I think that’s where talent and professionalism come into play. Sometimes in a week, I have to play more than two different characters on different sets and it’s important I interpret these characters well and in detail. So If I am able to do that perfectly, coming back home to my default mode as a father and husband shouldn’t be a problem. One does not affect the other. I know who I am on and off set.
Does movie-making really pay the bill for you or there is what some people call side hustle for you too?
Yes, it does to some extent for now; but my first job as a construction engineer pays the bulk of my bills for now.
Who challenges you most in the movie industry when it comes to script delivery and interpretation?
The truth is I will always have something to learn from every actor I look up to. They all have their different uniqueness both in character interpretations and their normal way of life.

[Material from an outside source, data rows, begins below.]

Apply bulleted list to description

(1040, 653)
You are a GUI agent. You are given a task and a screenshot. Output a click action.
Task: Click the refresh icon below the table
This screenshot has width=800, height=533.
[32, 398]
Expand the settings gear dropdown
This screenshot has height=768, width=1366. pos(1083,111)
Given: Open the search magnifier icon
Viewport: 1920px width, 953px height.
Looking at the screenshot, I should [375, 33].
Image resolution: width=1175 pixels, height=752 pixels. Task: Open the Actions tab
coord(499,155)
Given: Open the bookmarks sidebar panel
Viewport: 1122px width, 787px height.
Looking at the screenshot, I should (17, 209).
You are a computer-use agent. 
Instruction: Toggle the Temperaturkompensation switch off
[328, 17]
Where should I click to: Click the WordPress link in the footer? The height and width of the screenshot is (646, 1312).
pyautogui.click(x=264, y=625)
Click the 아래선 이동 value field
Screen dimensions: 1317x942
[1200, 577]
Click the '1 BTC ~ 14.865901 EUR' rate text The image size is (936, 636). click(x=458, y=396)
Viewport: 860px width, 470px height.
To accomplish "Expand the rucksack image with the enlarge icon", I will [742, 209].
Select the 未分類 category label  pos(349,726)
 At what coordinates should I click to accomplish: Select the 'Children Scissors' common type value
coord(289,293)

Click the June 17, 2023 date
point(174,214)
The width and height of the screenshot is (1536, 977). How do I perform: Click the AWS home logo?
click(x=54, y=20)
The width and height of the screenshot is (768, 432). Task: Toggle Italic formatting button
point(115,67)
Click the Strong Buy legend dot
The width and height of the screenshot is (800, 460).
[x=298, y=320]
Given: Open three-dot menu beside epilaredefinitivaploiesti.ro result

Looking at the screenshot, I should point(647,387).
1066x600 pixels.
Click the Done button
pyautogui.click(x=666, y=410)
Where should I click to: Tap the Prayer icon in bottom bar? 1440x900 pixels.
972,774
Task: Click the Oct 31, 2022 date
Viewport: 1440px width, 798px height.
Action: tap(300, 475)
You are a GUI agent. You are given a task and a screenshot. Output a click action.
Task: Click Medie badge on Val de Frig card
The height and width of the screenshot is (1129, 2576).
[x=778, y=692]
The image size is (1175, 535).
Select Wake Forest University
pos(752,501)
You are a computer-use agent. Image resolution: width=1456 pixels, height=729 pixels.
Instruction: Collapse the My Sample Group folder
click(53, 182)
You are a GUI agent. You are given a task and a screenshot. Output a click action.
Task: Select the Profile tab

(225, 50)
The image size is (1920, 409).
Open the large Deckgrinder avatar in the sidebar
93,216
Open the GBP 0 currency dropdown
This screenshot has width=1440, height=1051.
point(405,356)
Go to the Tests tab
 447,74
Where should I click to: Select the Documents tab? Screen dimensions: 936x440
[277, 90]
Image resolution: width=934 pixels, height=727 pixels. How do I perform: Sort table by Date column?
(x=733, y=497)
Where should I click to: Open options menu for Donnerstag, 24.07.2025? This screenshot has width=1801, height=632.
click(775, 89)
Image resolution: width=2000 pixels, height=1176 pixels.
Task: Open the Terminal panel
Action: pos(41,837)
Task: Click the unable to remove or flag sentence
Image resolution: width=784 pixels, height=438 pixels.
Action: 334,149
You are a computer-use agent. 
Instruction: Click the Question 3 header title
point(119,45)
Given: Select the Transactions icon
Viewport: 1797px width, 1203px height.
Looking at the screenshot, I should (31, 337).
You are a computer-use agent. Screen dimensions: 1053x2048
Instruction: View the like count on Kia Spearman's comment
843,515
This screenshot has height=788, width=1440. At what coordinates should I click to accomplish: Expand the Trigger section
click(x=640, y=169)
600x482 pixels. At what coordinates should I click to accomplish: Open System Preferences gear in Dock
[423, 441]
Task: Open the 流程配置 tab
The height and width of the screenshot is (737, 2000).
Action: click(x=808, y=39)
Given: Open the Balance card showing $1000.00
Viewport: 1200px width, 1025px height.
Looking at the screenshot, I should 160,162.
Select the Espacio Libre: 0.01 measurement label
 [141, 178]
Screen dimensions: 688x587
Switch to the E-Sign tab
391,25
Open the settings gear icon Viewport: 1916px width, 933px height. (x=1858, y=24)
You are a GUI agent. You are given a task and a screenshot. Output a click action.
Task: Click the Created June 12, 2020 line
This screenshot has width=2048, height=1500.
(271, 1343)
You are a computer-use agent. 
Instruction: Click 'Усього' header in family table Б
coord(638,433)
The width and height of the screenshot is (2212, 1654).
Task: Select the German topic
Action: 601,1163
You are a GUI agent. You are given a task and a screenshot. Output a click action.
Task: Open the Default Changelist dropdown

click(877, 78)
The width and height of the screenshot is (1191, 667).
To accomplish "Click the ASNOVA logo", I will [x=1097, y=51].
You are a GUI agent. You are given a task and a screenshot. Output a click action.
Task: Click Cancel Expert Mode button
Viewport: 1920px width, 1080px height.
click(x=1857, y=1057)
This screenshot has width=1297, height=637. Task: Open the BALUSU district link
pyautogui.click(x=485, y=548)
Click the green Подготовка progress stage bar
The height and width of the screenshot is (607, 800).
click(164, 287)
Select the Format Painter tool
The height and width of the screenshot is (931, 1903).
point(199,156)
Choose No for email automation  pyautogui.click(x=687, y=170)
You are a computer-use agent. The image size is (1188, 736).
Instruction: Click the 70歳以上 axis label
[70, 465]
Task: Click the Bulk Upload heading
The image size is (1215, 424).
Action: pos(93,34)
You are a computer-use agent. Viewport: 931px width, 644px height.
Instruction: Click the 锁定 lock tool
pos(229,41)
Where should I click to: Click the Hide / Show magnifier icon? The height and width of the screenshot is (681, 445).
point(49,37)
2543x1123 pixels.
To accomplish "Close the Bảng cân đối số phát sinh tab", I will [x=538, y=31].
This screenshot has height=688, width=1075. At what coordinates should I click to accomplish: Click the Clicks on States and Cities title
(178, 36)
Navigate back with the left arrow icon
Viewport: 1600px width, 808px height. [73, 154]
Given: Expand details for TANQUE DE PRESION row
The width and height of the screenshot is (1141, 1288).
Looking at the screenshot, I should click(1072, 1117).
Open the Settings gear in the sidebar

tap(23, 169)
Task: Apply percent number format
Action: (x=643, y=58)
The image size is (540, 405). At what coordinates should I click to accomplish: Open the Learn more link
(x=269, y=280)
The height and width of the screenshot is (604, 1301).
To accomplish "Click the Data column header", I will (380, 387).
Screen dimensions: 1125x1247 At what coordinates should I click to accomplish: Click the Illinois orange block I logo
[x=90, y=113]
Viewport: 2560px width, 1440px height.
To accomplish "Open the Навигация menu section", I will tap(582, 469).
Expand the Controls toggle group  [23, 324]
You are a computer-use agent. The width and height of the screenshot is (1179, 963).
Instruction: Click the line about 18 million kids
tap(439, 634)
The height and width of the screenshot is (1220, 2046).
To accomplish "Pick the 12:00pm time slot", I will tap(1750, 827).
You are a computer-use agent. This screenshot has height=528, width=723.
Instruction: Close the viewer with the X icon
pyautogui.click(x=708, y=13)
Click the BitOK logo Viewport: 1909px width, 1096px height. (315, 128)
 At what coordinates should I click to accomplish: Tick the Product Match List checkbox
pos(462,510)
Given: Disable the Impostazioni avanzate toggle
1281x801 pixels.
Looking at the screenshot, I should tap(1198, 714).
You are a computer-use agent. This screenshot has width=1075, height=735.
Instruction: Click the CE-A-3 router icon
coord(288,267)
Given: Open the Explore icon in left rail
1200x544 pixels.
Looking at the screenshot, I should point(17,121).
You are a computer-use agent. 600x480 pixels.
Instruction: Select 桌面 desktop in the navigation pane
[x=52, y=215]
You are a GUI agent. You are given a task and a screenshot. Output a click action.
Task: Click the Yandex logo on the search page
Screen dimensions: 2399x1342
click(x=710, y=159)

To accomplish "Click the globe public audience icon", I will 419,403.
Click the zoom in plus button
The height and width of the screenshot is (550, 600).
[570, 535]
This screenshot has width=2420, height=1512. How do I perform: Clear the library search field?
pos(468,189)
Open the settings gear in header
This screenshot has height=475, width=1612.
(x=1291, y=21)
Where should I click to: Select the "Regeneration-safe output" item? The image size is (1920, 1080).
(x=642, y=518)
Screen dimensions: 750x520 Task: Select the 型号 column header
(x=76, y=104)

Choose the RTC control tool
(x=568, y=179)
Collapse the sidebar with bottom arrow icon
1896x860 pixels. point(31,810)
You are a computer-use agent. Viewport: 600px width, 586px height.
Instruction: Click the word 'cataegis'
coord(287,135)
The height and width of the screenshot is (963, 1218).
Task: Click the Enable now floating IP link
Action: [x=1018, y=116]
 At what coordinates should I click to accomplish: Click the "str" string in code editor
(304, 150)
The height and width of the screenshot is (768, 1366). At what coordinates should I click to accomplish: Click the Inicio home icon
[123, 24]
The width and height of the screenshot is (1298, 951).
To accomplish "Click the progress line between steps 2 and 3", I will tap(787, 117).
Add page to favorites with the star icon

You have a friendly personality; how do you cope with advances from ladies who like to have a piece of you?
I am married, and I have kids. I keep my family at the utmost part of my heart. I have a friendly personality so I make sure it doesn’t go beyond that.
You have an English name and one would have expected you to be in the core sector of Nollywood; how do you feel?
I do both English and Yoruba movies. My name is Kelvin Kolawole Obazee popularly called Obatidey Kelvin, so there is a Yoruba name among my names. I’ve been in two English cinema movies this year.
People say Yoruba movies are badly subtitled, but some of you have a good command of the English Language. How do you feel when bad subtitling casts a doubt on your professional competence?
Why don’t the people that are quick to pass such judgment concentrate on the movies that are correctly subtitled? At least you can’t pass your judgment based on just a few movies in which you find slight typographical errors.
With the number of years you have spent in the industry, would you say you have truly come of age as an actor?
I have come of age and I am happy about the way things are shaping up. I am fulfilling my dream.
Tell us about your growing up days and the life you envisioned as a young man?
I was born in Benin City, Edo State but grew up in Akure in Ondo State. Those that know me well during my childhood days will tell you that I’ve always been an entertainment person. From my early days in church as a drummer, to playing the keyboard, I have been involved in entertainment for a long time; I was also in the church drama group. I was a dancer and a singer. I released my first music album as far back as 2001. Entertainment has been a big part of me, so you see why becoming a professional actor was made a bit easy for me.
People say they don’t usually cast you in movies as much as your colleagues because you are picky with scripts and jobs. Not many of your colleagues do this. What’s responsible for this?
It’s simple! We all are building a brand especially those of us at the early stage of our career. Being intentional with your craft should be sacrosanct or else you would become a stereotype. Yes I am picky for now, when the time comes we will reassess what is needed.
How has life as an actor been?
I can say that I am grateful to God for making things running smoothly. It has been a fantastic journey. I haven’t really seen anything as challenging, the passion supersedes all for me.
What’s your latest movie project and how have you been sourcing for funds to push it?
My latest project is Ajaga, the one I co-produced with Yetunde Oyinbo. The fund I make from movie-making is what I push back into it.
If you have not been an actor, what would you have been?
I am a construction engineer and I would have remained one, if acting had not been in the picture.